Tuesday, April 24, 2007

The Summer of Love and RFK on PBS

Picture: Bay Area 1960's

Last night good viewing on PBS with the 1960's being highlighted. First came The Summer of Love, the story of the Hippie "invasion" of the Haight-Ashbury district during the summer of 1967. Interesting stuff going on right under our noses: we lived in the Bay Area in the mid 60's and did take walks in Berkeley but not San Francisco (though I did work in SF for a short period of time). We were very young and very innocent and still very much interested in doing the things we were supposed to do. Took us a few more years to realize, like the Hippies, that life was more than duty and following the Pope or the President or whomever. Guess we grew up some.

We left the Bay Area in mid summer 1967 and resettled in the Seattle area. It was there on June 5th of 1968 that I watched (on tv) Bobby Kennedy get shot, dying the next day. Jeesh, what a world we had back then, losing RFK and MLK within a few months of each other, JFK five years earlier, and of course all the killing down in SE Asia.

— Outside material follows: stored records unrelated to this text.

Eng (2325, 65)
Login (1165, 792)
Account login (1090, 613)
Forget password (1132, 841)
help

PBS did another show on RFK last night, and it too was excellent. Lots of good things came out of the decade of the sixties, all those liberation movements are still bearing fruit; the scientific advances made as a result of the moon mission; all of our kids. Do we have to make periodic sacrifices to unknown gods to advance our cause? to keep the demons from overpowering us? Here's a question for you: are we better off today than we were forty years ago? as a country? as a world? I'm older and wiser in the ways of life, at least when I look at myself as a twenty something and now as a sixty something. Certainly am more reflective and, I would hope, more sensitive to the plight of all these other life forms cohabiting this blue and white orb here in 2007. But our country? our world? I don't know. Lots of bad stuff out there.